Koreri.com, Ambon – Pemerintah Kota (Pemkot) Ambon terus memperkuat langkah penanganan sampah berbasis kolaborasi lintas sektor melalui peresmian TPS EcoLife “Merdeka dari Sampah” yang berlangsung di kawasan Taman Pattimura, Senin (11/5/2026).

Program tersebut menjadi bagian dari upaya membangun sistem pengelolaan sampah berkelanjutan dengan melibatkan pemerintah, dunia usaha, komunitas, dan masyarakat.
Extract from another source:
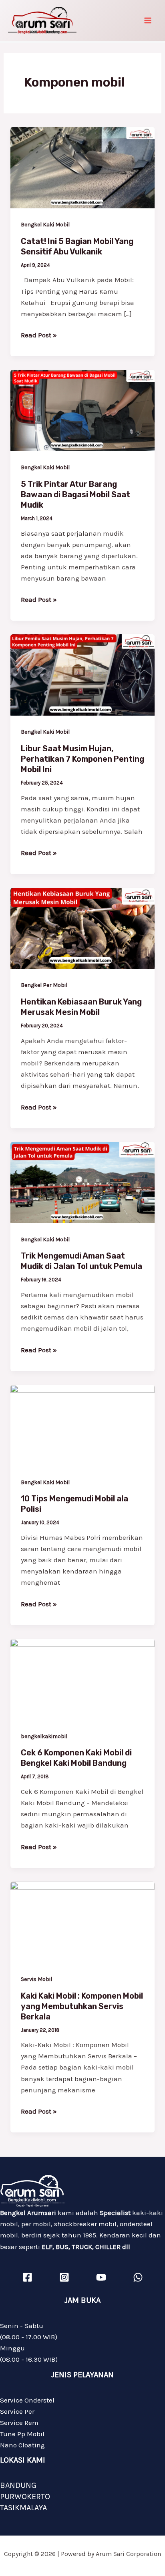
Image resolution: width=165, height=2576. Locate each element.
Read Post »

Peresmian TPS EcoLife turut melibatkan Permodalan Nasional Madani, Jasa Raharja, serta Bank Sampah Induk Lestari sebagai mitra strategis dalam penguatan pengelolaan sampah di Kota Ambon.
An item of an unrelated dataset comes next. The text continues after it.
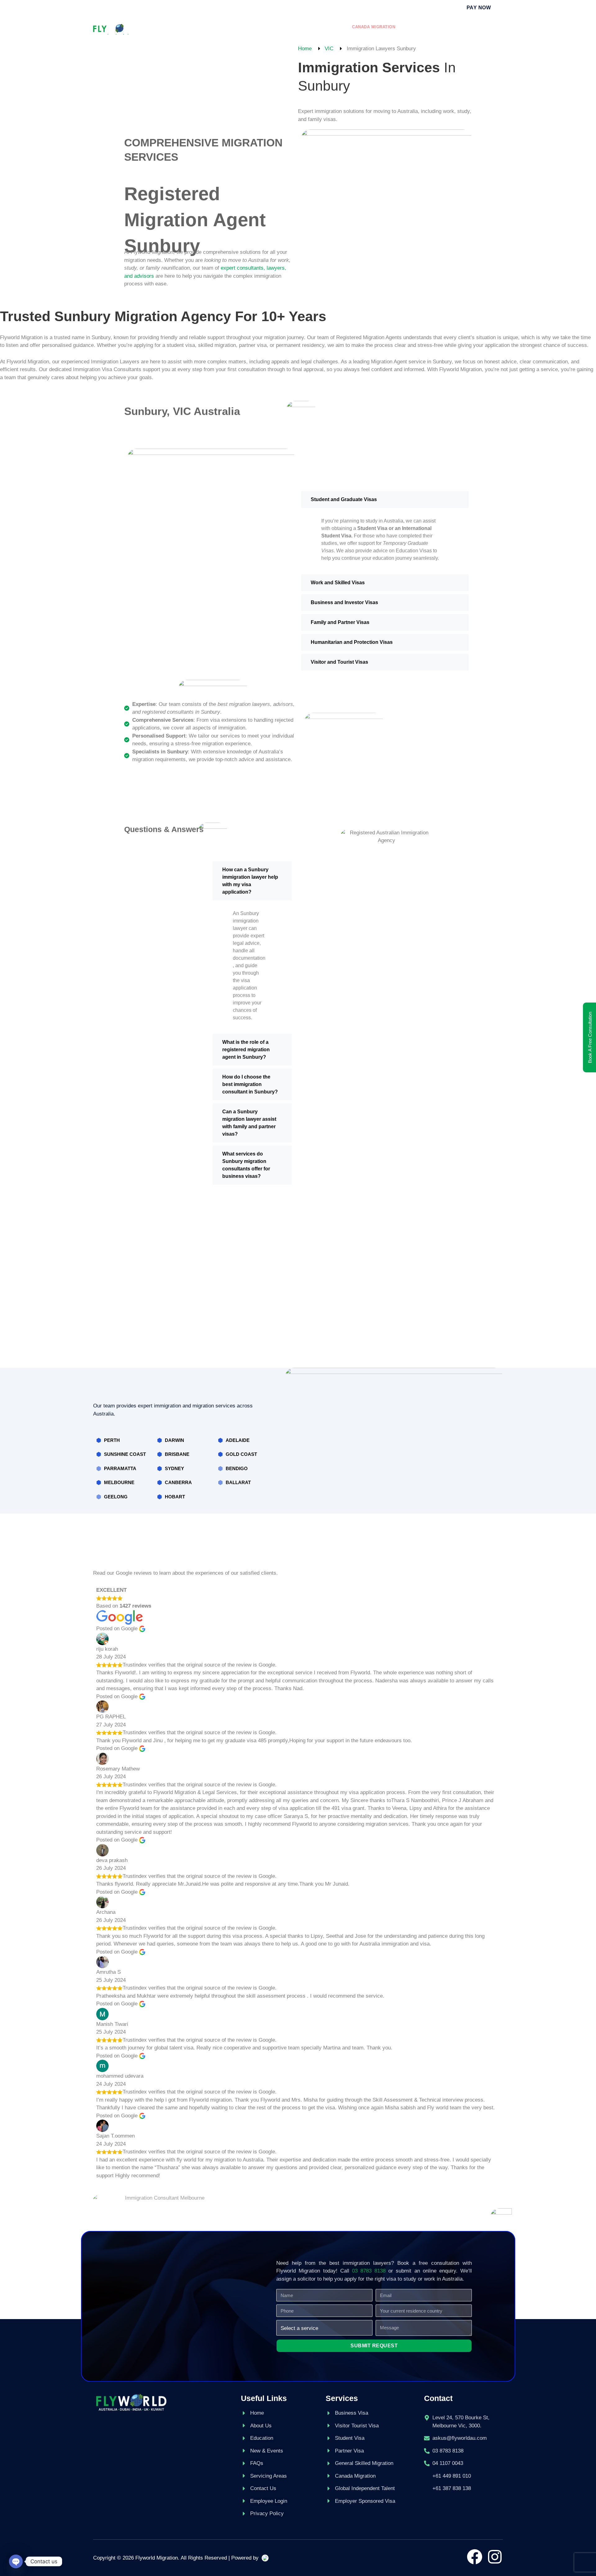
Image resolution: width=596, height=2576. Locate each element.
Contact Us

Wali Kota Bodewin Wattimena menegaskan bahwa persoalan sampah tidak dapat diselesaikan hanya melalui kerja pemerintah, melainkan membutuhkan keterlibatan aktif masyarakat mulai dari lingkungan terkecil.

“Pemerintah bisa mengangkut sampah, pemerintah bisa membuang sampah. Tetapi menyelesaikan persoalan sampah dari sumbernya, itu membutuhkan kesadaran dan keterlibatan masyarakat,” kata Bodewin dalam sambutannya.

Ia menyebut tantangan pengelolaan sampah saat ini menjadi persoalan serius di berbagai daerah, termasuk kota-kota besar yang telah memiliki sistem pengelolaan modern. Karena itu, menurutnya, perubahan pola pikir masyarakat menjadi kunci utama dalam membangun kota yang bersih dan sehat.

Bodewin menjelaskan, Pemkot Ambon saat ini tengah menjalankan Gerakan Tambahan, yakni gerakan Ambon bersih, asri, hijau, dan nyaman sebagai bentuk dukungan terhadap gerakan nasional Indonesia Asri.

Program tersebut difokuskan pada peningkatan kapasitas pengelolaan sampah melalui penyediaan sarana-prasarana, penguatan sumber daya manusia, serta pembangunan kolaborasi bersama berbagai pihak.

Menurutnya, keberadaan TPS EcoLife menjadi model pengelolaan sampah terpadu yang diharapkan dapat direplikasi di seluruh desa, negeri, dan kelurahan di Kota Ambon.

“Kalau setiap desa atau kelurahan memiliki dua sampai tiga bank sampah unit yang terintegrasi, maka kita bisa mengurangi sampah dalam jumlah besar sebelum sampai ke TPA,” ujarnya.

Selain itu, ia juga memberikan apresiasi kepada seluruh mitra yang telah mendukung program tersebut karena dinilai menunjukkan kepedulian nyata terhadap lingkungan dan masa depan Kota Ambon.

Pemerintah Kota Ambon berharap kehadiran TPS EcoLife tidak hanya menjadi simbol seremonial, tetapi mampu mendorong lahirnya gerakan kolektif masyarakat dalam membangun budaya pengelolaan sampah yang lebih baik dan berkelanjutan.

“Perubahan besar selalu dimulai dari langkah kecil. Hari ini kita mulai dari sampah, dan dari sini kita ingin melihat Ambon benar-benar berubah menjadi kota yang bersih, sehat, dan nyaman,” tutup Bodewin.